I enter my room, release a breath. I take off my shirt, drop my pants to get comfortable. I avoid my reflection in the mirror on the wall. There is a ritual to this, one I follow without fail with hopes that going through the motions will bring me back to the task at hand and erase the doubts eating away at my resolve.

I open my bag and remove my supplies, set them at ready on the bed. I spread plastic sheeting across the floor. I cover the windows in thick black cloth that shuts out the light. Expensive hotel rooms are soundproof. I place a chair in the center of the room, a coil of rope on the seat.

I do one thousand push-ups in the center of the room. I am dripping sweat onto the plastic by the time my arms are too weak to continue. I finally glance in the mirror, look at the scar across my chest, hold my knuckles to the reflection and look at the scars there. I set my other supplies on the dresser; the case that contains them closed until the exact moment its contents are needed. I set up the camera and tripod in the corner of the room.

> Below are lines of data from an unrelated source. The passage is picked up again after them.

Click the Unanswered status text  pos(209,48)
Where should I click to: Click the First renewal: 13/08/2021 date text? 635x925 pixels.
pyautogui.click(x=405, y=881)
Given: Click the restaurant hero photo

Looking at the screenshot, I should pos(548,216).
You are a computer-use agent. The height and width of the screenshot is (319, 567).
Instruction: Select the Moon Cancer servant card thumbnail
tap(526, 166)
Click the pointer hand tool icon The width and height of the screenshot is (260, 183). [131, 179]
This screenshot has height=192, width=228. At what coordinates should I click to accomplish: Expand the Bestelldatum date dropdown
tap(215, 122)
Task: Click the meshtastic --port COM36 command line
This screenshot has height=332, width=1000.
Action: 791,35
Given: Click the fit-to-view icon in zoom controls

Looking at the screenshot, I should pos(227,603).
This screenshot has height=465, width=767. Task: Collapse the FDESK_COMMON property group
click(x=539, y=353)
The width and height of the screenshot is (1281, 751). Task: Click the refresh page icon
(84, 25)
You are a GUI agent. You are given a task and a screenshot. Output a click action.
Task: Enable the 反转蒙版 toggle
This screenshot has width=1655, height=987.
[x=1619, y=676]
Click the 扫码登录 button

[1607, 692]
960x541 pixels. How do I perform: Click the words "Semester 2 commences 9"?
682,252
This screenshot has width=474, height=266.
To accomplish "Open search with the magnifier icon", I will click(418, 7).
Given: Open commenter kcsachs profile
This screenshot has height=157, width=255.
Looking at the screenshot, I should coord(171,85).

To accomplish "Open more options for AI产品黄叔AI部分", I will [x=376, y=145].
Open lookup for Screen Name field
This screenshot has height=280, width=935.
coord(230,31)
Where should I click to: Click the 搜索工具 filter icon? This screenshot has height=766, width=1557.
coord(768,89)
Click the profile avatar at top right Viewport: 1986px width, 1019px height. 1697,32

She doesn’t wait for my call. Her voice on the line is still tinged with sleep. She invites me over for a drink and a bath. I dress and knock on her door. She is dressed in a typical skimpy stripper ensemble that still manages to do the trick in a unique way. “I made your drink already. The bath water is ready,” she says.

I take a sip of my whiskey sour. I shake my head at how perfect it tastes.

“You coming?” she says from the bathroom. I enter and she is naked, the bubbling water obscures any details. She is sipping a glass of something amber and she lifts a foot from the water to point a manicured toe at me. “Disrobe.”

“No weird stuff,” I say smiling.

She smiles back and says in a sober voice, “expressions of happiness look strange on your face.”

“Some might say you’re a little too observant for your own good,” I say. I remove my pants and underwear first, because I feel some need to not appear shy. I slide into the water and pick my drink up from the floor, take a sip. “You make these well,” I say.

“I do a lot of things well. So, tell me about yourself, Lyndon.”

“I never told you my name,” I say.

“There are ways to find things out. I’m sure you know that. That’s not important. Tell me about yourself. You work for politicians. What does that mean exactly?”

“I do things for them. Specific things that others do not have the stomach for.”

“Is that so?” she shifts in the bathtub; she drifts over to me and sits on my lap. I feel her against me and I will away any reaction because she will then have the upper hand. I am but a man. She has taught me that I am but a man. “The arms dealer. He’s running for office.” The words sound dull in the bathroom, and her eyes meet mine head on. “You know him?”

“What’s his name?”

“Onyale Farook. Running for State Representative or something. Something big but not very. Maybe that’s not the title of the position he‘s going for, I‘m not sure, but it’s something that will allow him to sneak his way up into higher office eventually.”

“I don’t know him,” I say. She leans against me, lies her head on my chest and her breath tickles my skin.

“You’ve got a lot of scars. A lot. The ones on your knuckles are the worst. I wouldn’t have known that you had this under your clothes. You seem simpler when you’re dressed. Like a person who never toes the line.”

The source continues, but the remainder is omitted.